The optimal portfolios underlying the increase in Sharpe performance in panel A of Table 4 do require large short positions. The sum of the average short positions range between −4.528 (Accruals) and −10.565 (Asset Growth). Imposing no short selling constraints substantially reduces both the mean and volatility of the DSharpe measures in panel B of Table 4 as in Table 3. The significant incremental contribution of the stock issues, accruals, and asset growth characteristics disappears in the presence of no short selling constraints. It is only for the profitability characteristic and using all characteristics together that there is a significant mean DSharpe measure. The incremental contribution of the profitability characteristic is on the borderline of statistical significance.
Table 4 suggests that the incremental contribution of the additional model 2 characteristics considered jointly is marginal in the presence of no short selling constraints. With the exception of the profitability characteristic, none of the individual characteristics make a significant incremental contribution to the investment opportunity set in the presence of no short selling constraints beyond what is contained in the model 1 characteristics. These results on the impact of no short selling constraints on the incremental contribution of stock characteristics are again consistent with Fama and French (2015). Lewellen (2015) also finds that the additional stock characteristics only have a marginal impact on the predictive ability of expected returns beyond the model 1 characteristics.
My analysis so far has formed the quintile portfolios using all stocks. Fama and French (2008) and Lewellen (2015) among others show that stock characteristics often have a stronger predictive ability of cross-sectional stock returns in smaller companies. To examine this issue, I repeat the analysis in Table 2, Table 3 and Table 4 but this time I only include the largest 350 companies by market value at the start of each month16. Table 5, Table 6 and Table 7 report the corresponding empirical tests.
The table reports the results of the Fama and MacBeth (1973) cross-sectional regressions of individual excess stock returns on stock characteristics between July 1983 and December 2015. The sample only includes the largest 350 stocks by market value at the start of each month. The table includes the time-series average of the monthly slope coefficients on each characteristic and the corresponding Fama and MacBeth t-statistic. The R2 column is the time-series average of the adjusted R2 from the monthly cross-sectional regressions. Panel A of the table reports the cross-sectional regression results where each characteristic is included individually. Panels B and C report the cross-sectional regressions using the model 1 characteristics and the model 2 characteristics respectively.
The table reports the summary statistics of the posterior distribution of the DSharpe measure of the incremental contribution of the model 1 characteristics between July 1983 and December 2015. The analysis only includes the largest 350 companies by market value each month. The summary statistics include the mean, standard deviation, the fifth percentile (5%), and the median of the posterior distribution. The model 1 characteristics include size, BM, and momentum. The benchmark (Bench) investment universe consists of excess returns of quintile portfolios formed by expected excess returns using two of the stock characteristics. The augmented (Augment) investment universe adds the excess returns of quintile portfolios formed by expected excess returns using all three characteristics. Panels A and B report the summary statistics of the posterior distribution for the unconstrained portfolio strategies and the constrained portfolio strategies where no short selling is allowed in the risky assets. Panel C reports the sum of the average short positions in the benchmark investment universe and the augmented investment universe. The analysis assumes a risk aversion of 3 in the optimal portfolio strategies.

**Exercise aim**
Why does the excerpt on stock characteristics and Sharpe performance repeat its analysis using only the largest 350 companies? Answer in one to three sentences.

**Dataset excerpts**
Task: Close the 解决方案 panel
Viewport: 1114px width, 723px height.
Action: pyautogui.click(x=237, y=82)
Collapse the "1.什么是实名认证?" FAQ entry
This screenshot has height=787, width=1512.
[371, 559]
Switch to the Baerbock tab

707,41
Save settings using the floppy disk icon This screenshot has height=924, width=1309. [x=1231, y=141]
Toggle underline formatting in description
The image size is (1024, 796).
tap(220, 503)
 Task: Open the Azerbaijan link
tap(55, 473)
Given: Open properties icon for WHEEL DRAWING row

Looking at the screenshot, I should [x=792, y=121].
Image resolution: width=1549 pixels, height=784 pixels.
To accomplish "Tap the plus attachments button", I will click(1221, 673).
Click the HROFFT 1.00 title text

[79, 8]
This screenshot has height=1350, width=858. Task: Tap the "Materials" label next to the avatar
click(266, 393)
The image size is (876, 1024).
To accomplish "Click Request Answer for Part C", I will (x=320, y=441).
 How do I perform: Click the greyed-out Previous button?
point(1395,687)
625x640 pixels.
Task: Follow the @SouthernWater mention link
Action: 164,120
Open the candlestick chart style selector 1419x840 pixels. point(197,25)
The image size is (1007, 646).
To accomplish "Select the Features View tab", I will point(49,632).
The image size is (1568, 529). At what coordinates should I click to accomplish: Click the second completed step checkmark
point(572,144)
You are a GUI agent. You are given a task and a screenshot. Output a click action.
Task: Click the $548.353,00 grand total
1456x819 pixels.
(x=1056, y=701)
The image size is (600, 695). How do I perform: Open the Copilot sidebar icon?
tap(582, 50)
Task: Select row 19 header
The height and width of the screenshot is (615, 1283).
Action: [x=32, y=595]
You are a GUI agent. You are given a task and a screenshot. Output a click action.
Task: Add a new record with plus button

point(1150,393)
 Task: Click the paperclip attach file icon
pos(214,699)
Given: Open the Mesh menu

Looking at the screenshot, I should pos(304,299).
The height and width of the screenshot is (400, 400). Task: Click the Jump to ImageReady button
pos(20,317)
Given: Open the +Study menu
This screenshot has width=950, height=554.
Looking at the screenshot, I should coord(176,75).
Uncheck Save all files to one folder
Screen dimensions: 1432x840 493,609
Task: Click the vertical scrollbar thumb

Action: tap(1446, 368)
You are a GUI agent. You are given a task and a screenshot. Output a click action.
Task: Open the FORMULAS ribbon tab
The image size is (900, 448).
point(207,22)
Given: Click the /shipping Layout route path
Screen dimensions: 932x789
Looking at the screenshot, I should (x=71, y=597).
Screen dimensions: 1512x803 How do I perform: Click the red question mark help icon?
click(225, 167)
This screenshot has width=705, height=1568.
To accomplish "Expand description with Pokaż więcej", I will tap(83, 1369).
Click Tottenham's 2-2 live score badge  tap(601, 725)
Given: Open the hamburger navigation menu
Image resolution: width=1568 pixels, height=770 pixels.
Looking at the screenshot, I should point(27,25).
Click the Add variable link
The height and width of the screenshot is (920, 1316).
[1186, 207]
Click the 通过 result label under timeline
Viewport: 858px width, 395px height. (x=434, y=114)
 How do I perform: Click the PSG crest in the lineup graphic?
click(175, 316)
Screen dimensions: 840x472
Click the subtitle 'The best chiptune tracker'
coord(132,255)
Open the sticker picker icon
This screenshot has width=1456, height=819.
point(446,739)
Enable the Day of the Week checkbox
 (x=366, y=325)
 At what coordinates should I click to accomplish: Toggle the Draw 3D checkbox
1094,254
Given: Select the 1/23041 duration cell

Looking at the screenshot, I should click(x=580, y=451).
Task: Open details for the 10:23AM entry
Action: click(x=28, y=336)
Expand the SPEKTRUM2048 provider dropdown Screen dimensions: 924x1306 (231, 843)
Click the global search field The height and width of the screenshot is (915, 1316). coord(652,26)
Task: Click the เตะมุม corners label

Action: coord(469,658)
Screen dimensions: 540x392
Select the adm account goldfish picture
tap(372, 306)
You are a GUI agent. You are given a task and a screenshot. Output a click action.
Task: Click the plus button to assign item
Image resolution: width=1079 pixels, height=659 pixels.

**Expected answer**
Fama and French (2008) and Lewellen (2015), among others, show that stock characteristics often have a stronger predictive ability of cross-sectional stock returns in smaller companies. To examine this, the analysis in Tables 2, 3 and 4 is repeated with only the largest 350 companies by market value at the start of each month.